*** DATA SHOWN

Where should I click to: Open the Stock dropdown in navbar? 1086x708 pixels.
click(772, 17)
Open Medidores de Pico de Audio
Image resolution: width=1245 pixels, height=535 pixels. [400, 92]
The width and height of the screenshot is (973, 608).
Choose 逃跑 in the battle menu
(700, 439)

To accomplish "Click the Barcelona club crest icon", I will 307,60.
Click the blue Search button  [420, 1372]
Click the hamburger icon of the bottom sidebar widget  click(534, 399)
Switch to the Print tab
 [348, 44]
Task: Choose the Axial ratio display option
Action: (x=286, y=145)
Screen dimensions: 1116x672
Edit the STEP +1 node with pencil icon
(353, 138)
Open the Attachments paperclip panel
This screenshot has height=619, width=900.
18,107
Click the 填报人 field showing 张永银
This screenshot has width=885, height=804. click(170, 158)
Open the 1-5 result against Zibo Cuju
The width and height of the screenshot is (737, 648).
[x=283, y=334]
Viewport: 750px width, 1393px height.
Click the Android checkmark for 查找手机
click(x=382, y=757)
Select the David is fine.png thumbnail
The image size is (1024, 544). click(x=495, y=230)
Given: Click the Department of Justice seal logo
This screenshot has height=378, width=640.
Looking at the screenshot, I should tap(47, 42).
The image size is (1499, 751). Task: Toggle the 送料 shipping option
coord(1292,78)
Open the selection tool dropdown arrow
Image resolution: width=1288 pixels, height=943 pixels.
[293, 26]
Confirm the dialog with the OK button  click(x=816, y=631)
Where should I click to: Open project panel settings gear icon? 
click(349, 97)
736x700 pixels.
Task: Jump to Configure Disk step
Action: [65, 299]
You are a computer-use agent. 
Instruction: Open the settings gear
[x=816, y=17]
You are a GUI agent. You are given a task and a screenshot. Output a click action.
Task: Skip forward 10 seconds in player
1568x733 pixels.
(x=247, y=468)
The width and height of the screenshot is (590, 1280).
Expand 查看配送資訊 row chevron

******

§ ACTIVITY: Could you return exactly the lines above from the line with "Screen dimensions: 1116x672" to the line with "The width and height of the screenshot is (590, 1280).", both included, and nothing else?

§ COMPLETED EXERCISE:
Screen dimensions: 1116x672
Edit the STEP +1 node with pencil icon
(353, 138)
Open the Attachments paperclip panel
This screenshot has height=619, width=900.
18,107
Click the 填报人 field showing 张永银
This screenshot has width=885, height=804. click(170, 158)
Open the 1-5 result against Zibo Cuju
The width and height of the screenshot is (737, 648).
[x=283, y=334]
Viewport: 750px width, 1393px height.
Click the Android checkmark for 查找手机
click(x=382, y=757)
Select the David is fine.png thumbnail
The image size is (1024, 544). click(x=495, y=230)
Given: Click the Department of Justice seal logo
This screenshot has height=378, width=640.
Looking at the screenshot, I should tap(47, 42).
The image size is (1499, 751). Task: Toggle the 送料 shipping option
coord(1292,78)
Open the selection tool dropdown arrow
Image resolution: width=1288 pixels, height=943 pixels.
[293, 26]
Confirm the dialog with the OK button  click(x=816, y=631)
Where should I click to: Open project panel settings gear icon? 
click(349, 97)
736x700 pixels.
Task: Jump to Configure Disk step
Action: [65, 299]
You are a computer-use agent. 
Instruction: Open the settings gear
[x=816, y=17]
You are a GUI agent. You are given a task and a screenshot. Output a click action.
Task: Skip forward 10 seconds in player
1568x733 pixels.
(x=247, y=468)
The width and height of the screenshot is (590, 1280).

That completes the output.